Finding the Audience: Distribution Notes for 7/30/08

“Boring, baby-maintaining adult” and one of my favorite AdFreaks David Griner picks up on “social viewing” being the common thread between Netflix’s new distribution deal through the Xbox 360 and Disney’s Blu-ray Sleeping Beauty functionality. And he rightly pegs that sort of feature as something that’s going to be increasingly important to younger viewers.

Don at Mashable says free streaming movies would be a better allocation of studio resources than constant tilting at windmills in the form of “fighting” piracy.

An interesting piece from the Hollywood Reporter on how it’s the exception and not the rule for successful movies to spend some significant time at the top of the box-office heap. What’s interesting is that the lifespan of a hit movie this year, while it pales in comparison to the staying power of movies twenty years ago or so, is still better than last years.

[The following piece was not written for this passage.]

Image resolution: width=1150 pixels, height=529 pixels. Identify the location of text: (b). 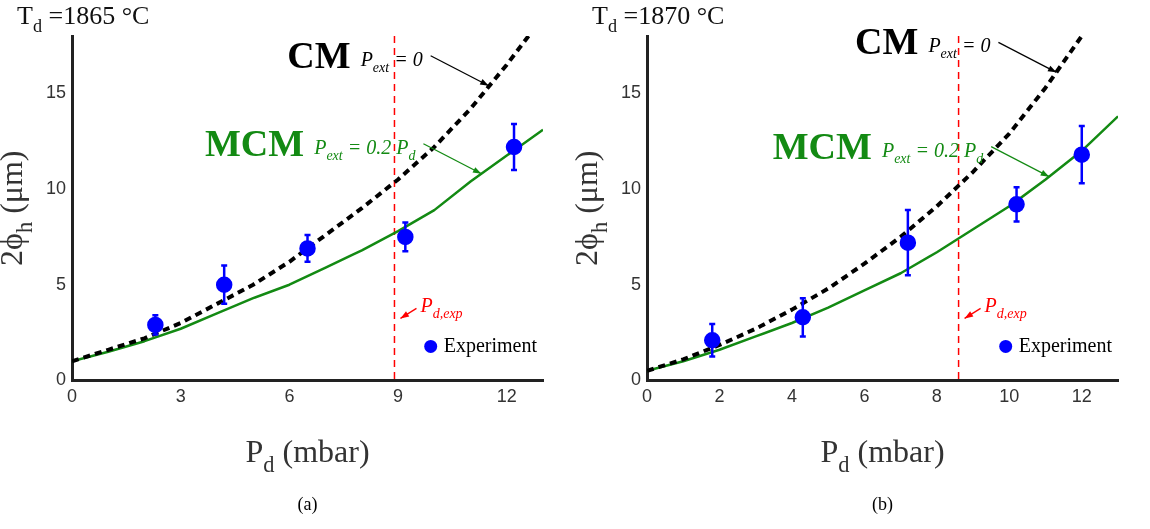
(883, 504).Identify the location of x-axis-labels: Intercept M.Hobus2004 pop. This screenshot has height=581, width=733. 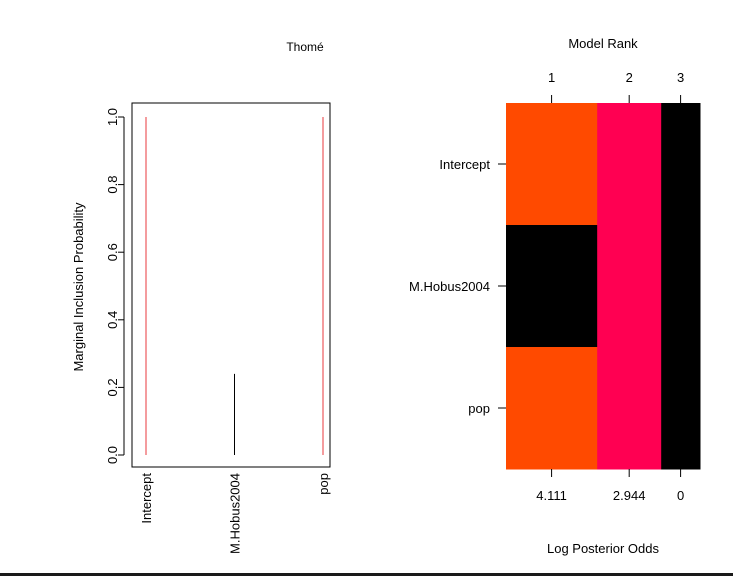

There’s the assumption that this shift from last year to this means Hollywood’s decision to release fewer movies worked, but I think that might be a hasty conclusion to jump to. I think it’s just the quality of the movies, which is much higher than it was last year.

Oh, and this year’s box-office is a lot better than last year’s at this point.

Scott Kirsner passes on the results of a survey that shows while independent filmmakers are frustrated by not making much money from digital distribution channels now, they still remain optimistic that this is the way to go for the future.

The only surprise in the story of how Netflix is shuttering their Red Envelope distribution division is that it took this long to happen. As Karina and just about everyone else points out, the venture put Netflix in the position of competing against the studios it needed to provide it with blockbusters and catalog titles that are so popular.

Laurie at Infinicine has a great interview with the head of Shooting People, a network of filmmakers and other creatives that allows members to trade information and resources, on how the members of the group are getting involved in changing distribution patterns and leading the charge to adopt new technologies.

Laurie also is doing some thinking out loud about whether the digital download market is actually a good thing for small filmmakers or not.

20th Century Fox has become the first major studio to partner with an exhibition chain on the oft-promised introduction of digital upgrades. The studio has worked out a deal with a consortium of exhibitors that would significantly expand the roll-out of digital projection and delivery, something that brings with it lower costs and a better overall audience experience.

Anne Thompson gives small & creepy films, a small distribution site run by screenwriter Caroline Thompson, a brief profile.

On the home video front, Blockbuster says it’s planning a string of digital download kiosks as well as the eventual integration of Movielink into their offerings. And Netflix has hit the 12,000 title mark for its Watch Instantly service while it signs a series of distribution deals.